The final proton beam of the planned first three-year-long run concluded with the LHC posting the message from its computers: “So long and thanks for all the fish,” a quote from the seminal fourth novel in the sci-fi series “Hitchhiker’s Guide to The Galaxy” series. Here’s a screenshot of what that looked like for scientists at CERN:

All in all, in the three-year stretch, the LHC ran 6 quadrillion (“6 million billion”) collisions of the two proton beams, which resulted in 5 billion collisions of interest, according to CERN.

But now the LHC is entering its winter shutdown period of maintenance. When it boots back up in early 2013, it will be colliding two different beams of particles — protons with lead-ions, the first collisions of which began in September, through until the end of 2014.

When the LHC restarts again in 2015, it will switch back to proton-proton collisions.

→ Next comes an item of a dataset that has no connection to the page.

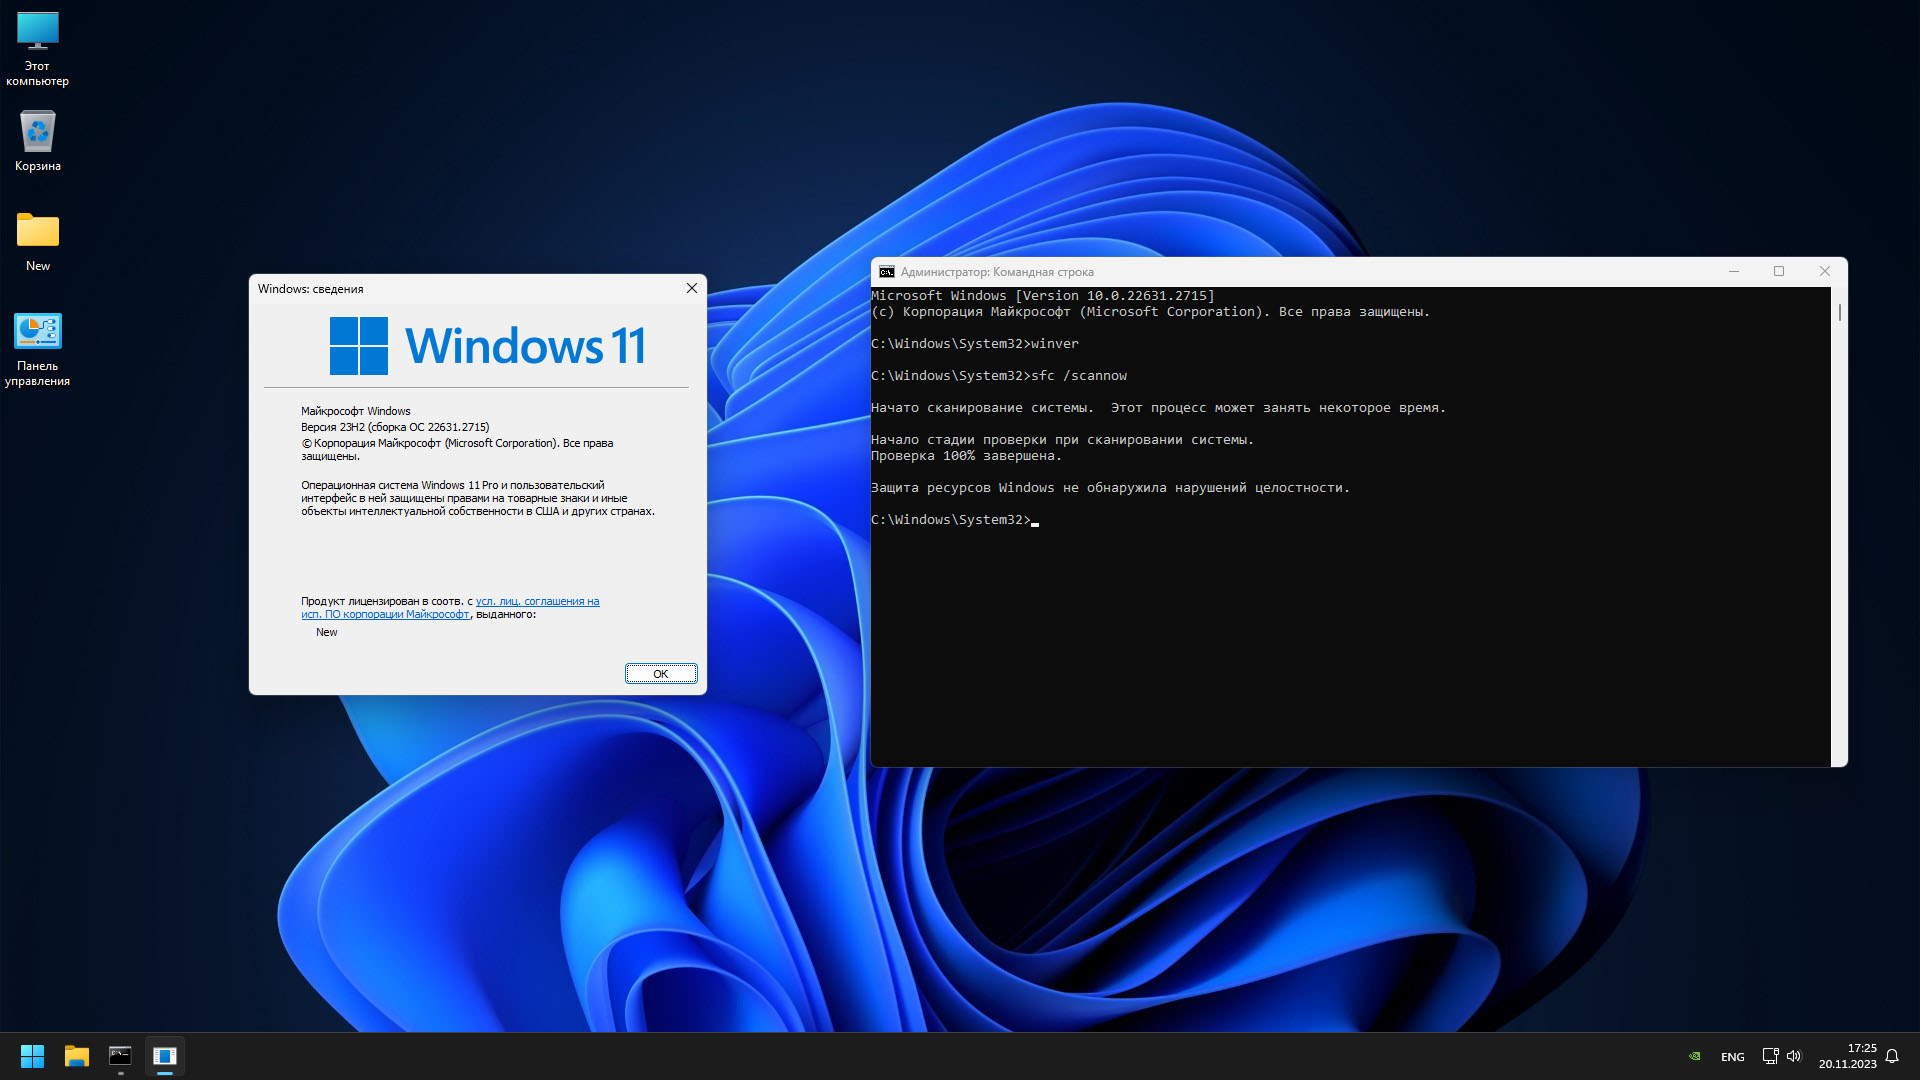
Task: Select the winver taskbar icon
Action: 165,1056
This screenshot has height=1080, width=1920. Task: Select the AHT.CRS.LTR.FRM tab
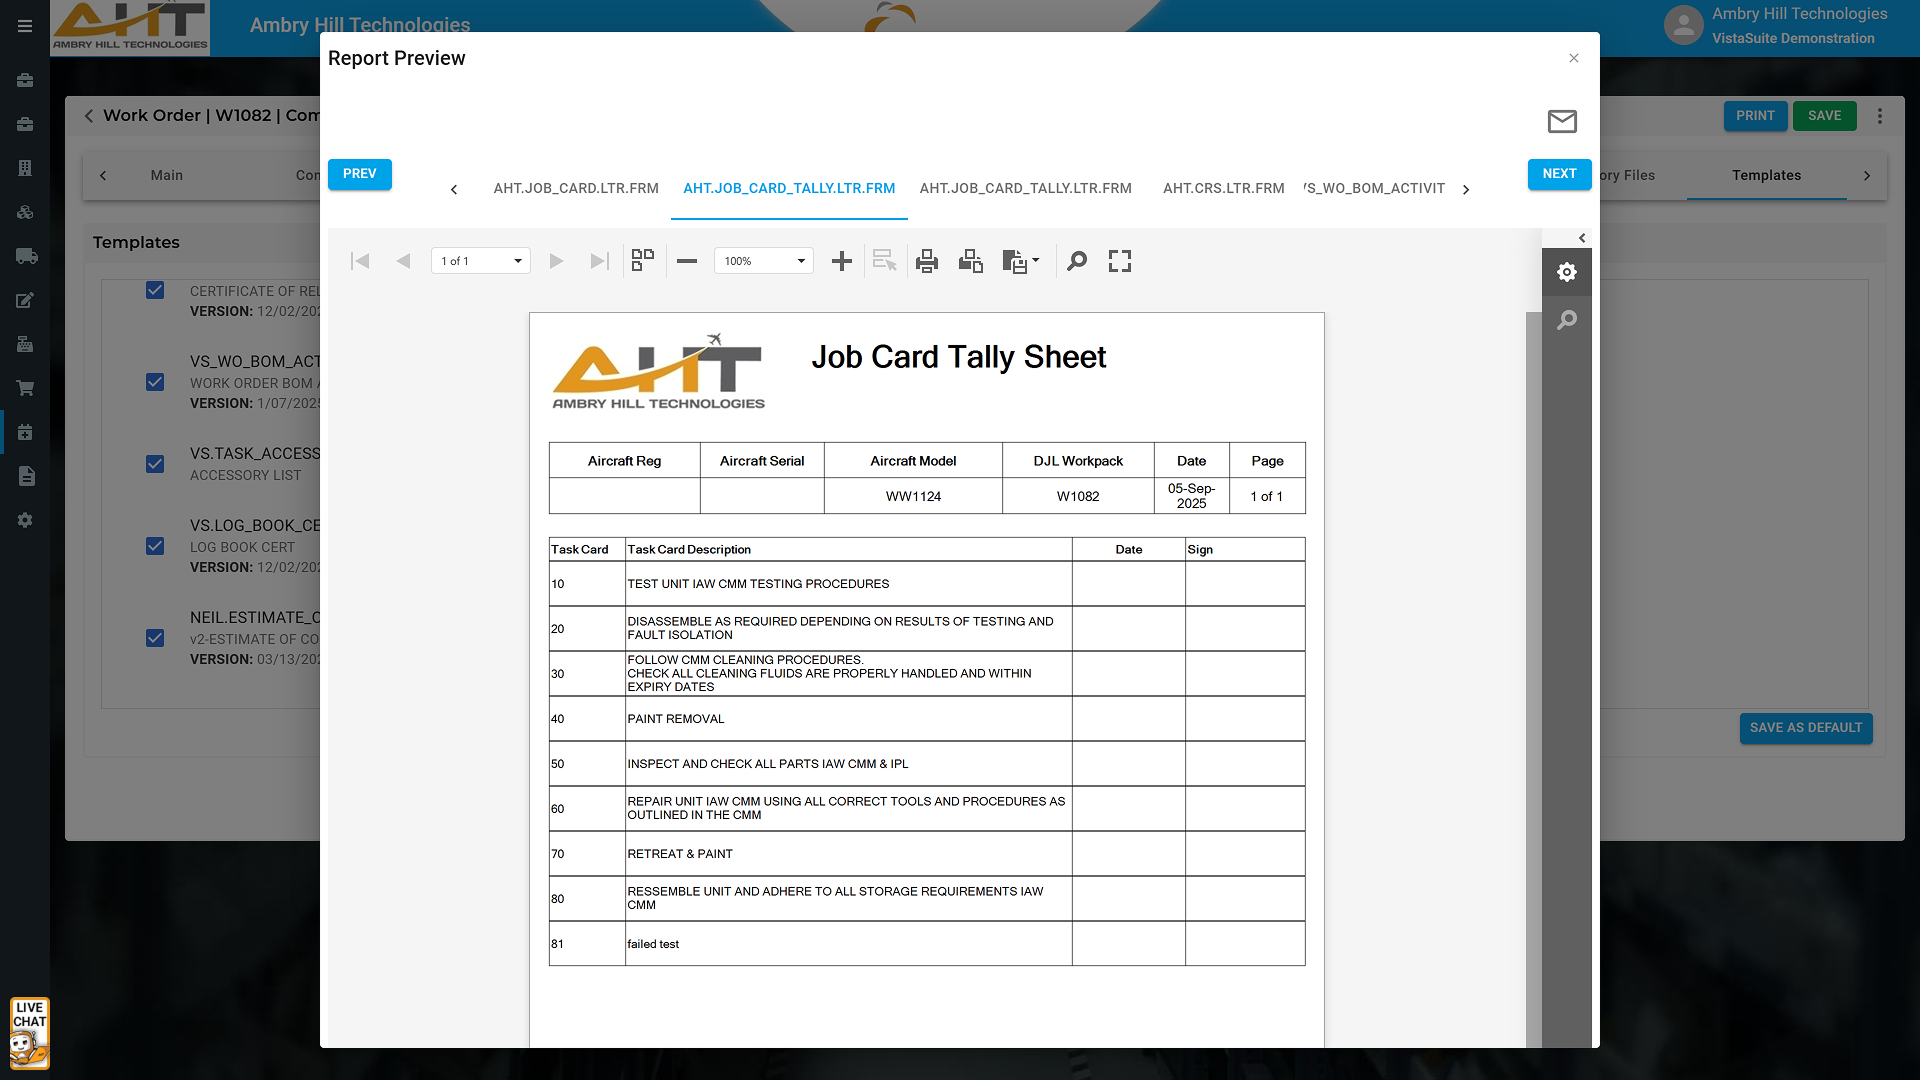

However, before its shutdown period this time around, CERN was happy to report on Monday that it managed to increase the intensity of its proton-proton beams. CERN did this by taking the beams, which contain bunches consisting of over a hundred billion particles, and decreasing the space between the bunches by half. This decrease allows each beam to carry double the number of bunches. As CERN explained:

“Halving the bunch spacing allows the number of bunches in the beam to be doubled. A record number of 2748 bunches was recorded in each beam last weekend, almost twice as many as the maximum reached previously in 2012…”

When CERN restarts the proton-proton collisions in 2015, it will also increase the beam luminosity and intensity again.